Task requirements:
#1 Could you reproduce the Luke 20 passage word for word, from "19 The teachers of" up to and including "of the people."?
#2 In the Luke 20 passage, why do the chief priests and teachers of the law answer Jesus with "We don't know where it was from"? Answer in one to three sentences.
#3 How would the Luke 20 passage go on after its final sentence? Extend it from there.

Text excerpt:
--------

Share on facebook
Share on twitter
Share on email

Read Luke 20

The Authority of Jesus Questioned

20 One day as Jesus was teaching the people in the temple courts and proclaiming the good news, the chief priests and the teachers of the law, together with the elders, came up to him. “Tell us by what authority you are doing these things,” they said. “Who gave you this authority?”

He replied, “I will also ask you a question. Tell me: John’s baptism—was it from heaven, or of human origin?”

They discussed it among themselves and said, “If we say, ‘From heaven,’ he will ask, ‘Why didn’t you believe him?’ But if we say, ‘Of human origin,’ all the people will stone us, because they are persuaded that John was a prophet.”

So they answered, “We don’t know where it was from.”

Jesus said, “Neither will I tell you by what authority I am doing these things.”

The Parable of the Tenants

He went on to tell the people this parable: “A man planted a vineyard, rented it to some farmers and went away for a long time. 10 At harvest time he sent a servant to the tenants so they would give him some of the fruit of the vineyard. But the tenants beat him and sent him away empty-handed. 11 He sent another servant, but that one also they beat and treated shamefully and sent away empty-handed. 12 He sent still a third, and they wounded him and threw him out.

13 “Then the owner of the vineyard said, ‘What shall I do? I will send my son, whom I love; perhaps they will respect him.’

14 “But when the tenants saw him, they talked the matter over. ‘This is the heir,’ they said. ‘Let’s kill him, and the inheritance will be ours.’ 15 So they threw him out of the vineyard and killed him.

“What then will the owner of the vineyard do to them? 16 He will come and kill those tenants and give the vineyard to others.”

When the people heard this, they said, “God forbid!”

17 Jesus looked directly at them and asked, “Then what is the meaning of that which is written:

“‘The stone the builders rejected
    has become the cornerstone’?

18 Everyone who falls on that stone will be broken to pieces; anyone on whom it falls will be crushed.”

19 The teachers of the law and the chief priests looked for a way to arrest him immediately, because they knew he had spoken this parable against them. But they were afraid of the people.

Paying Taxes to Caesar

20 Keeping a close watch on him, they sent spies, who pretended to be sincere. They hoped to catch Jesus in something he said, so that they might hand him over to the power and authority of the governor. 21 So the spies questioned him: “Teacher, we know that you speak and teach what is right, and that you do not show partiality but teach the way of God in accordance with the truth. 22 Is it right for us to pay taxes to Caesar or not?”

--------

Data:
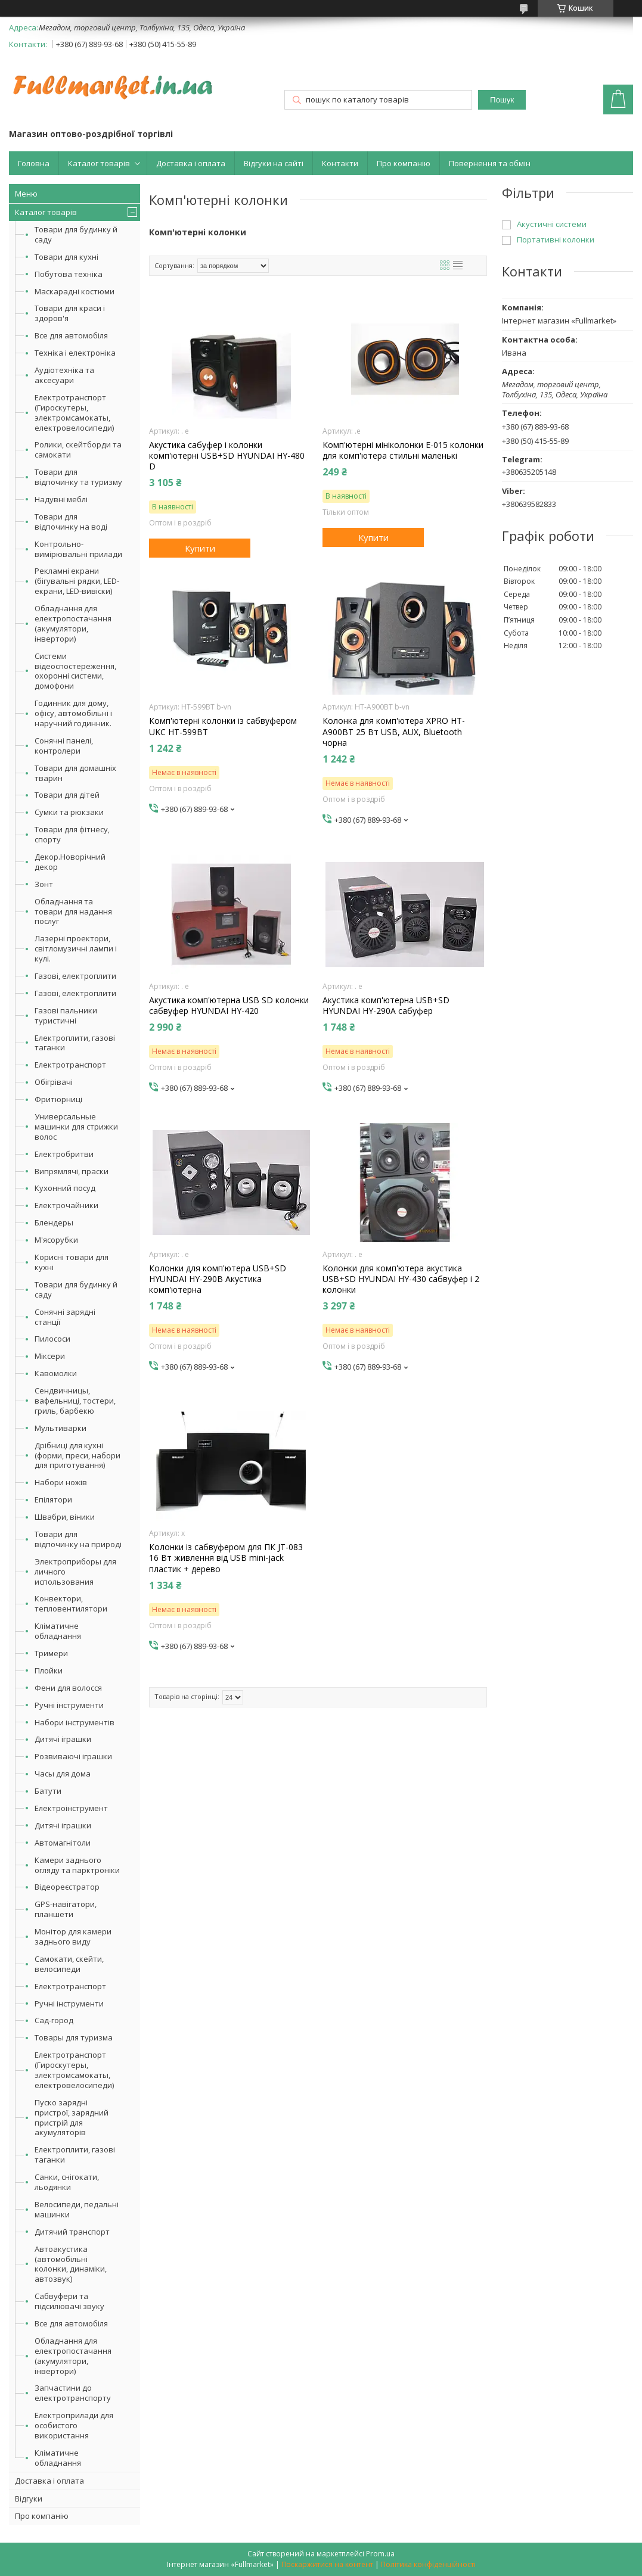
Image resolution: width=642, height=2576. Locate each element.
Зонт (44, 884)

--------

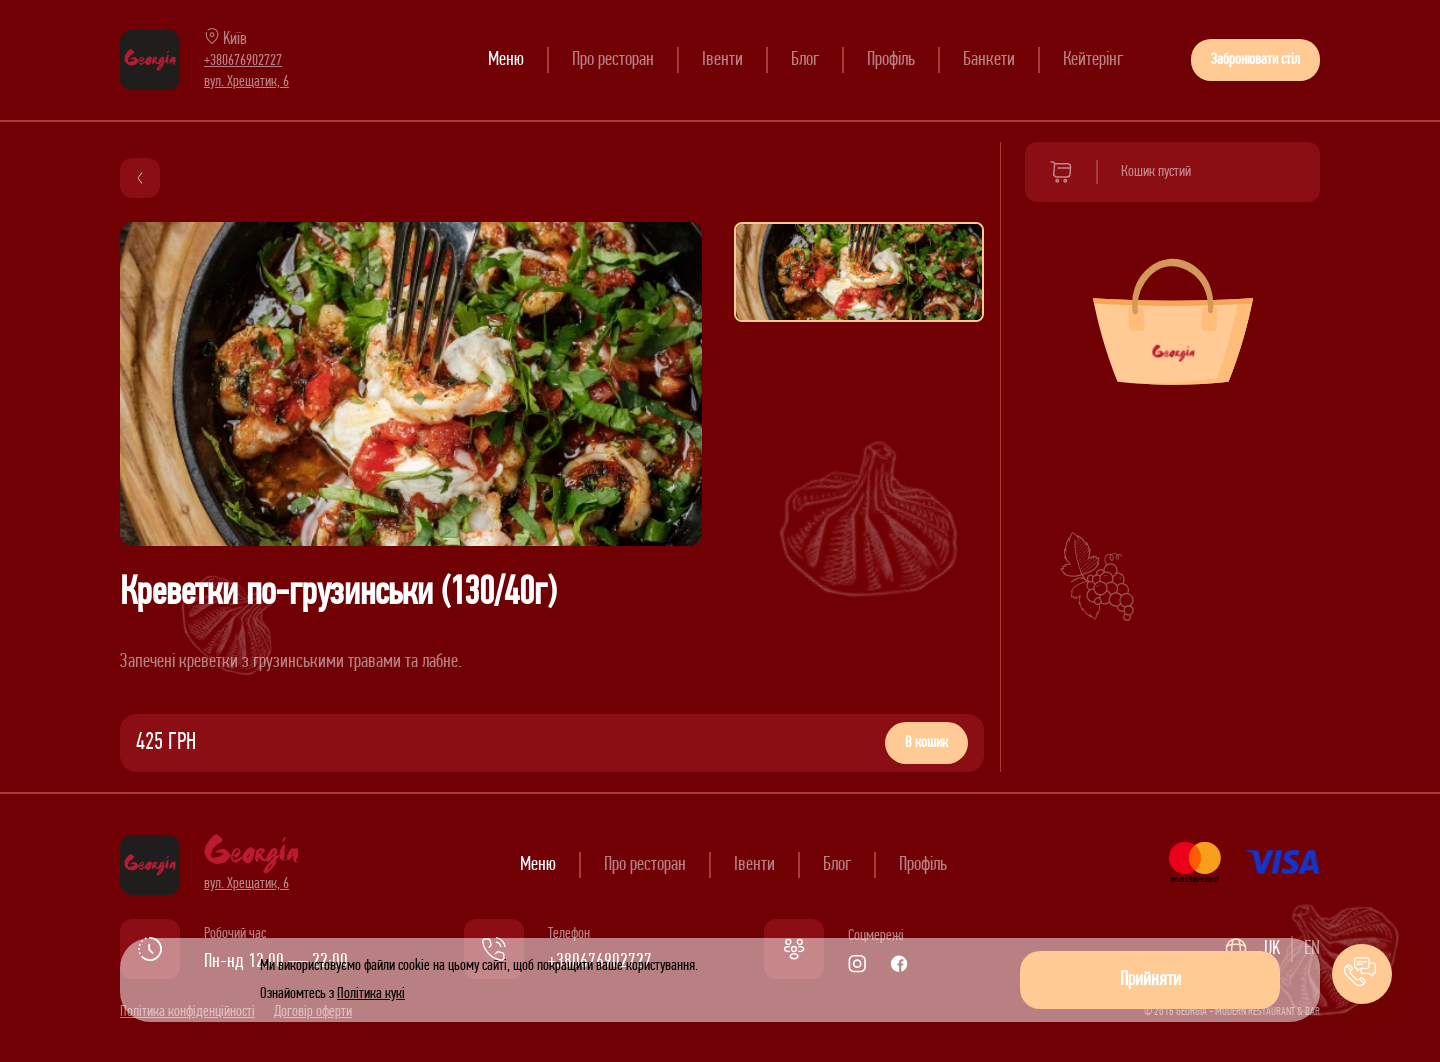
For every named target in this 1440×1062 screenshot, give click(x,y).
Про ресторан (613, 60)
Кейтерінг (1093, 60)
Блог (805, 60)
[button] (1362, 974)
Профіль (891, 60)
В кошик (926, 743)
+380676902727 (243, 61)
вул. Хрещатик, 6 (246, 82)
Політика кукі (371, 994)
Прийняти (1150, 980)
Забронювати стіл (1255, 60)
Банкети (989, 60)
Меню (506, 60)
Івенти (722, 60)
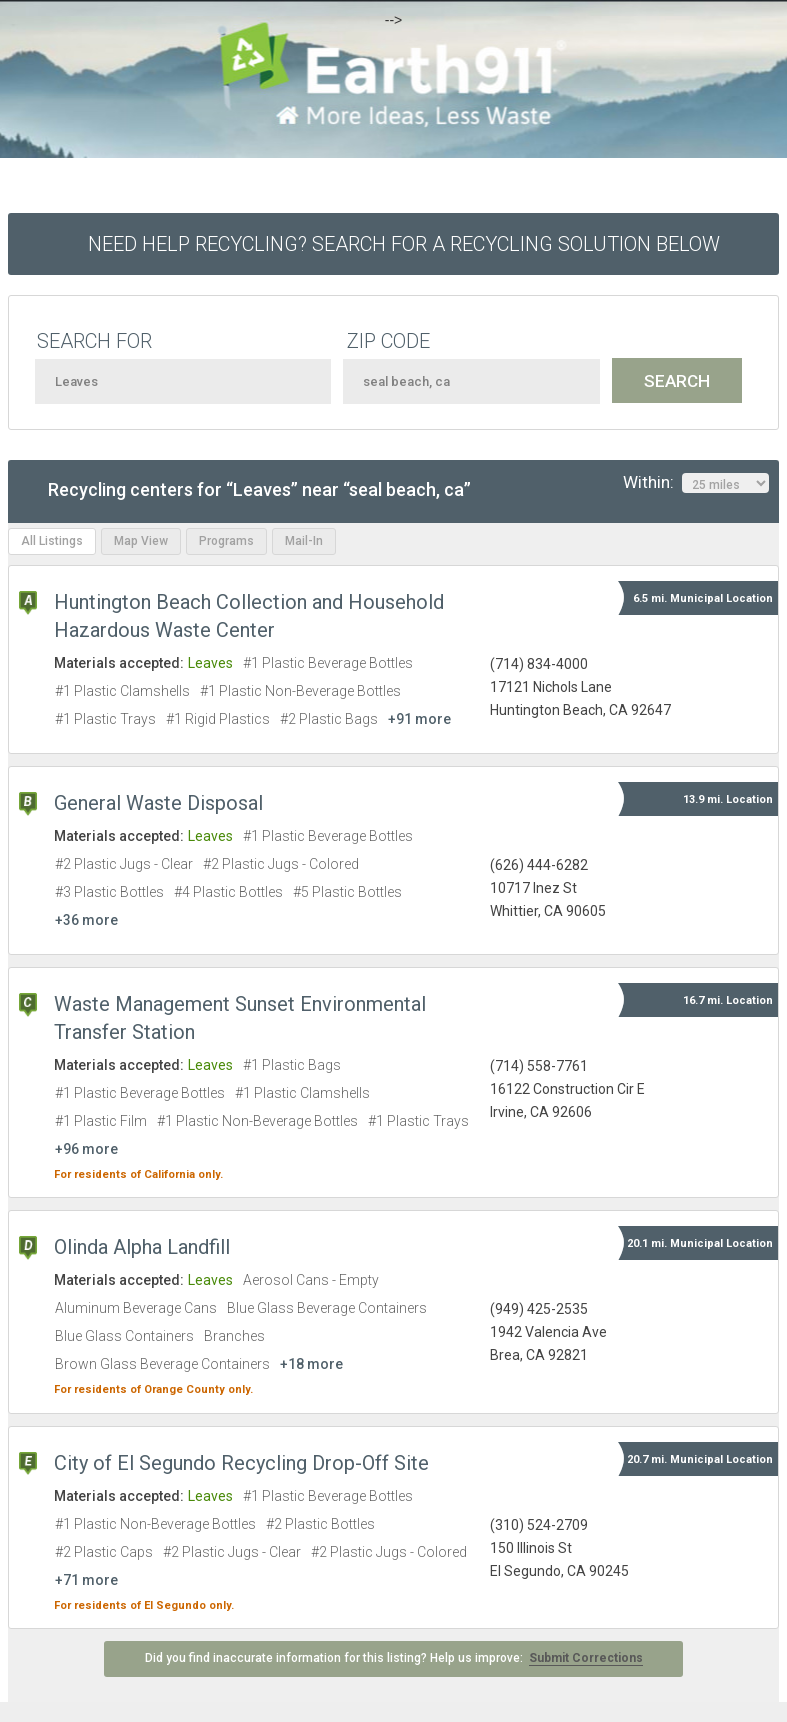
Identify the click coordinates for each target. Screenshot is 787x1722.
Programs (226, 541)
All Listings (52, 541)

--------

Responses for each task:
#1
19 The teachers of the law and the chief priests looked for a way to arrest him immediately, because they knew he had spoken this parable against them. But they were afraid of the people.

#2 They reasoned that if they said John's baptism was from heaven, Jesus would ask why they didn't believe him. If they said it was of human origin, the people would stone them, because the people were persuaded that John was a prophet.

#3
23 He saw through their duplicity and said to them, 24 “Show me a denarius. Whose image and inscription are on it?”

“Caesar’s,” they replied.

25 He said to them, “Then give back to Caesar what is Caesar’s, and to God what is God’s.”

26 They were unable to trap him in what he had said there in public. And astonished by his answer, they became silent.

The Resurrection and Marriage

27 Some of the Sadducees, who say there is no resurrection, came to Jesus with a question. 28 “Teacher,” they said, “Moses wrote for us that if a man’s brother dies and leaves a wife but no children, the man must marry the widow and raise up offspring for his brother. 29 Now there were seven brothers. The first one married a woman and died childless. 30 The second 31 and then the third married her, and in the same way the seven died, leaving no children. 32 Finally, the woman died too. 33 Now then, at the resurrection whose wife will she be, since the seven were married to her?”

34 Jesus replied, “The people of this age marry and are given in marriage. 35 But those who are considered worthy of taking part in the age to come and in the resurrection from the dead will neither marry nor be given in marriage, 36 and they can no longer die; for they are like the angels. They are God’s children, since they are children of the resurrection. 37 But in the account of the burning bush, even Moses showed that the dead rise, for he calls the Lord ‘the God of Abraham, and the God of Isaac, and the God of Jacob.’ 38 He is not the God of the dead, but of the living, for to him all are alive.”

39 Some of the teachers of the law responded, “Well said, teacher!” 40 And no one dared to ask him any more questions.

Whose Son Is the Messiah?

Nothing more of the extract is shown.